Mit einem guten Nachtglase bewaffnet verharrte Sanders die ganze Nacht über an Deck und suchte das Meer nach einem hellgestrichenen Schiffskörper ab, auf dem sich Alice Weather inmitten einer Bande verruchter Verbrecher befand. Jedes Schiff, das gesichtet wurde, mußte sich ein strenges Verhör von dem Kriegsfahrzeug gefallen lassen. Aber immer kam die gleiche Antwort: niemand war der ‚Ariadne‘ begegnet.

So verging auch der nächste Vormittag, da tauchte einige Seemeilen seitwärts der ‚Cleveland‘ ein Boot auf, das eifrig Notsignale mit einem Segel herüberwinkte. Sofort wurde der Kurs geändert, und eine halbe Stunde später kletterten der Steuermann Wilson und sechs Leute der ‚Ariadne‘, die Harper als einzige in San Franzisko nicht entlassen hatte, am Fallreep empor an Bord. Was der Steuermann den beiden Freunden erzählte, war geeignet, Sanders wenigstens einigermaßen seine Seelenruhe wiederzugeben.

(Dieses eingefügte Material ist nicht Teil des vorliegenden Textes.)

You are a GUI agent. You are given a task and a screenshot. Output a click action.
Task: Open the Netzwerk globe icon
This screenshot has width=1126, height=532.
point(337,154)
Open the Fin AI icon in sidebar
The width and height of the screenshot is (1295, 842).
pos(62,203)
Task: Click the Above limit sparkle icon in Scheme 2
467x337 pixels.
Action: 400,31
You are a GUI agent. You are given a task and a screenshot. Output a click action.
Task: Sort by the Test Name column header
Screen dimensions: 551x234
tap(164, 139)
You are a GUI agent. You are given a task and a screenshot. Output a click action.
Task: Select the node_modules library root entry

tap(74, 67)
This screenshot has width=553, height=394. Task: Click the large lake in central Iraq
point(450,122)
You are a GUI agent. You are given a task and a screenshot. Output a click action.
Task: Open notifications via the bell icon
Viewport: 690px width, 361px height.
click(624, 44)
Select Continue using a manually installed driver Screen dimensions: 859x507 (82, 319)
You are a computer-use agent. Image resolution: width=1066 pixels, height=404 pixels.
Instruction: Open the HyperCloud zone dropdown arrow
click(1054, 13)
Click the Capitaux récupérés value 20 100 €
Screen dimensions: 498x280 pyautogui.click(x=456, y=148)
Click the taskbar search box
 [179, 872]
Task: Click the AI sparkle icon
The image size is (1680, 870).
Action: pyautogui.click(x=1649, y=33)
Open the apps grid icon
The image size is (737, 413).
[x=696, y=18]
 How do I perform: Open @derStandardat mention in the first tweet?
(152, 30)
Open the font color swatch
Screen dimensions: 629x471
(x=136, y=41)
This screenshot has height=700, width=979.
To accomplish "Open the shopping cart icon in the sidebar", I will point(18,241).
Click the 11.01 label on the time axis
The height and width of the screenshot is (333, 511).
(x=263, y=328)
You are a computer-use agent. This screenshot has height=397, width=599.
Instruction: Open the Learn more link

„Sehen Sie, Mister Sanders, das war Ihnen eine Überraschung, als mir am Abend so gegen zehn Uhr dieser Schurke plötzlich mit dem Revolver in der Hand in seiner Kajüte auf unserer Jacht bedeutete, daß ich mir von seinen sauberen Genossen hübsch ruhig die Hände zusammenbinden lassen sollte, sonst würde er mir ein Loch durchs Hirn blasen. Ich mußte stillhalten und wurde dann ins Vorschiff in ein enges Loch geworfen. Und die sechs Leute von der alten Besatzung, die ich jetzt mitgebracht habe, hatten genug zu staunen gehabt über die neuen Kameraden, wagten aber nichts zu sagen. Und heute morgen verlud er uns dann mit den besten Segenswünschen in das Boot, da wir ihm wahrscheinlich unbequem waren. Das Maschinenpersonal mußte er freilich behalten. Aber im Maschinenraum stehen ein halb Dutzend von den Spitzbuben mit geladenen Pistolen in der Hand und passen auf, daß der ,Ariadne‘ nicht der Dampf ausgeht. Bin nur neugierig, wo der Harper unsere Herrin und die Miß Hopkins absetzen wird. Ein Leid zufügen wird er den Damen wohl nicht, Mister Sanders, da können Sie ganz ruhig sein. Werden sogar an Bord mit allem Respekt behandelt. Und als wir mit dem Boot vor ungefähr sieben Stunden von der ‚Ariadne‘ losmachten, da stand Miß Weather auf dem Promenadendeck und winkte uns zu. Sah recht blaß aus, unsere Herrin, schien aber sonst ganz gefaßt. – Nun, wir werden unsere ‚Ariadne‘ ja wohl bald wiederhaben, schätz’ ich!“

Riley drückte dem Freunde stumm die Hand, als sie wieder allein waren.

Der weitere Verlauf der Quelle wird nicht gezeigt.